> GIVEN TASK: Render every line of the material below as a Markdown table with the columns Row and Line. Number the rows in order and omit blank lines.

> GIVEN DATA:
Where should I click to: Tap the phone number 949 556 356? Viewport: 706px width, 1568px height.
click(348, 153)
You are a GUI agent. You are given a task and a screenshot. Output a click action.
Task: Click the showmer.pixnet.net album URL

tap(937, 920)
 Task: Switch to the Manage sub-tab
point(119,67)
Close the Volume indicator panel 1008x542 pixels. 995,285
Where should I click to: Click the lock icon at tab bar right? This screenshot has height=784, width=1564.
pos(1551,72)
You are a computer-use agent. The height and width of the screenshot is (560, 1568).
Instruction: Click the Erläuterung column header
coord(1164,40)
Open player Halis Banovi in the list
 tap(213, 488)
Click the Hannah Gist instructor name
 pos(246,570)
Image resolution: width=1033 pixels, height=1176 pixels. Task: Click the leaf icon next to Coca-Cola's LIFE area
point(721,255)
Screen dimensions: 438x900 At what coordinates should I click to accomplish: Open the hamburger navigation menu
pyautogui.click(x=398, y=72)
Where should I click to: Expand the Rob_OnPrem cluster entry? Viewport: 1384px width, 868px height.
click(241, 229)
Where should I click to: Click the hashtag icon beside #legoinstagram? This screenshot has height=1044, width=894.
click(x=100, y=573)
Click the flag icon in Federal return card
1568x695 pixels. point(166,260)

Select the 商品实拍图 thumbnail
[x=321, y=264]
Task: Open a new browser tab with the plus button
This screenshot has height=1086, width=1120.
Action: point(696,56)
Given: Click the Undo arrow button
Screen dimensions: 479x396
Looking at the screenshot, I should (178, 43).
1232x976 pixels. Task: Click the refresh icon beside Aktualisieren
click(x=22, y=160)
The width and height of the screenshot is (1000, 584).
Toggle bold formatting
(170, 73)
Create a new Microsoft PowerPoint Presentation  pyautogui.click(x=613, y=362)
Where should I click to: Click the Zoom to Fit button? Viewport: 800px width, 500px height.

> EXERCISE ANSWER:
| Row | Line |
|---|---|
| 1 | Where should I click to: Tap the phone number 949 556 356? Viewport: 706px width, 1568px height. |
| 2 | click(348, 153) |
| 3 | You are a GUI agent. You are given a task and a screenshot. Output a click action. |
| 4 | Task: Click the showmer.pixnet.net album URL |
| 5 | tap(937, 920) |
| 6 |  Task: Switch to the Manage sub-tab |
| 7 | point(119,67) |
| 8 | Close the Volume indicator panel 1008x542 pixels. 995,285 |
| 9 | Where should I click to: Click the lock icon at tab bar right? This screenshot has height=784, width=1564. |
| 10 | pos(1551,72) |
| 11 | You are a computer-use agent. The height and width of the screenshot is (560, 1568). |
| 12 | Instruction: Click the Erläuterung column header |
| 13 | coord(1164,40) |
| 14 | Open player Halis Banovi in the list |
| 15 |  tap(213, 488) |
| 16 | Click the Hannah Gist instructor name |
| 17 |  pos(246,570) |
| 18 | Image resolution: width=1033 pixels, height=1176 pixels. Task: Click the leaf icon next to Coca-Cola's LIFE area |
| 19 | point(721,255) |
| 20 | Screen dimensions: 438x900 At what coordinates should I click to accomplish: Open the hamburger navigation menu |
| 21 | pyautogui.click(x=398, y=72) |
| 22 | Where should I click to: Expand the Rob_OnPrem cluster entry? Viewport: 1384px width, 868px height. |
| 23 | click(241, 229) |
| 24 | Where should I click to: Click the hashtag icon beside #legoinstagram? This screenshot has height=1044, width=894. |
| 25 | click(x=100, y=573) |
| 26 | Click the flag icon in Federal return card |
| 27 | 1568x695 pixels. point(166,260) |
| 28 | Select the 商品实拍图 thumbnail |
| 29 | [x=321, y=264] |
| 30 | Task: Open a new browser tab with the plus button |
| 31 | This screenshot has height=1086, width=1120. |
| 32 | Action: point(696,56) |
| 33 | Given: Click the Undo arrow button |
| 34 | Screen dimensions: 479x396 |
| 35 | Looking at the screenshot, I should (178, 43). |
| 36 | 1232x976 pixels. Task: Click the refresh icon beside Aktualisieren |
| 37 | click(x=22, y=160) |
| 38 | The width and height of the screenshot is (1000, 584). |
| 39 | Toggle bold formatting |
| 40 | (170, 73) |
| 41 | Create a new Microsoft PowerPoint Presentation  pyautogui.click(x=613, y=362) |
| 42 | Where should I click to: Click the Zoom to Fit button? Viewport: 800px width, 500px height. |